At long last, with my 20 boxes of books, clothes, CD’s, DVD’s, shoes, hats, kitchen miscellany, glassware and everything else — my entire life, in other words — we headed back to the condo in East Boston.  Arriving safely, I backed the van into the tiny lot, to better unload it all.  Of course you can’t see a damn thing, even with a plethora of mirrors, and while I was making sure to not hit Michelle’s car, there was a modest crash and the tinkling of glass.  Whathef*ck!

I had hit the phone pole, breaking one of the rear door’s windows, and now the inside of the van’s cargo area, and most of the street for three or four square blocks was now decorated with tiny bits of broken glass; street bling.  Michelle sprang to my aid — she is phenomenal at doing this — and assured me it was no big thing, and not to worry about it.  My heart was pounding as we unloaded the van in record time.  I carried each box to the top step of the first floor landing, and there Michelle grabbed it and piled them into a previously unknown space in our 457 square-foot condo.

My blood pressure was still off the charts as we finished, and as we got back in the van to return it in its less than pristine condition, my love reminded me again that it was OK, everything would be all right.  God she’s great.

As we drove back to Braintree, every little bump, which would have been smoothly absorbed by the Audi, brought more silicon-based cacophony.  Michelle, a senior insurance claims investigator, said this sort of thing happens all the time with rental equipment, since people have rarely driven such vehicles, and all we’d have to do is pay the deductible.  Sure enough, when we returned the van and told the guy at the counter with the long pony-tail, he was equally blasé and appreciative of our honesty; he noted a fair percentage of renters who damage equipment simply park and dash.  Michelle whipped out her credit card and handled the deductible charge, and suggested we go to her parents’ place —  two minutes away — to relax before heading home.

She recounted the story of my bad day to her folks, who were sympathetic and kept saying “poor man!”  Her mother had been incredibly helpful and generous — both of them have — and so I had sent a dozen pink roses that morning to her mom, who couldn’t get a smile off her face.  Herb brought me a small, restorative bourbon.

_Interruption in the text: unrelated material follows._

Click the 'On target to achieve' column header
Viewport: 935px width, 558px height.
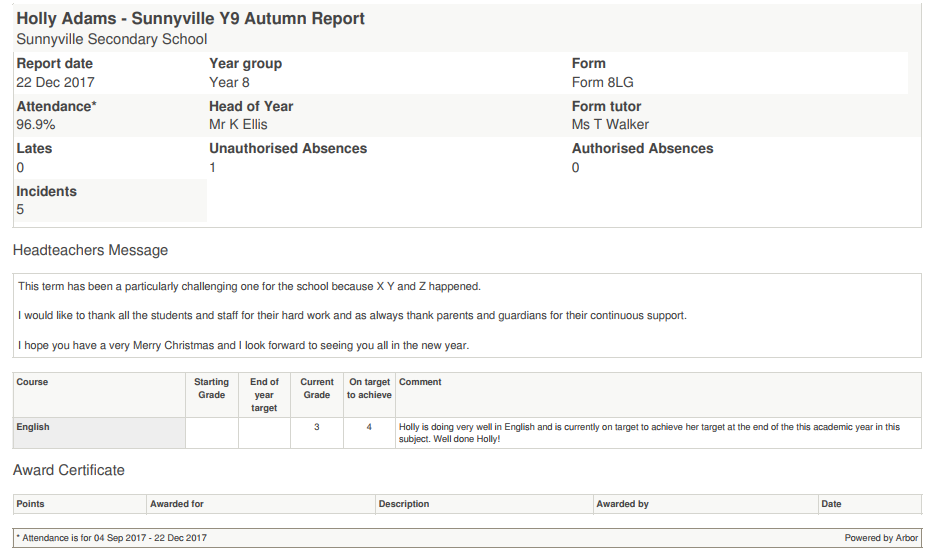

On the way back, we stopped at a grocery store we like, where I bought my Sugar Doodle a couple bottles of New Zealand sauvignon blanc, her favorite wine, and a steak for me.  We eat mostly fish and chicken, and she is dead-set about fitting into her wedding gown, but I needed a nice piece of dead cow, which helped me, after a couple martinis, to forget the worst day I’ve had in a while.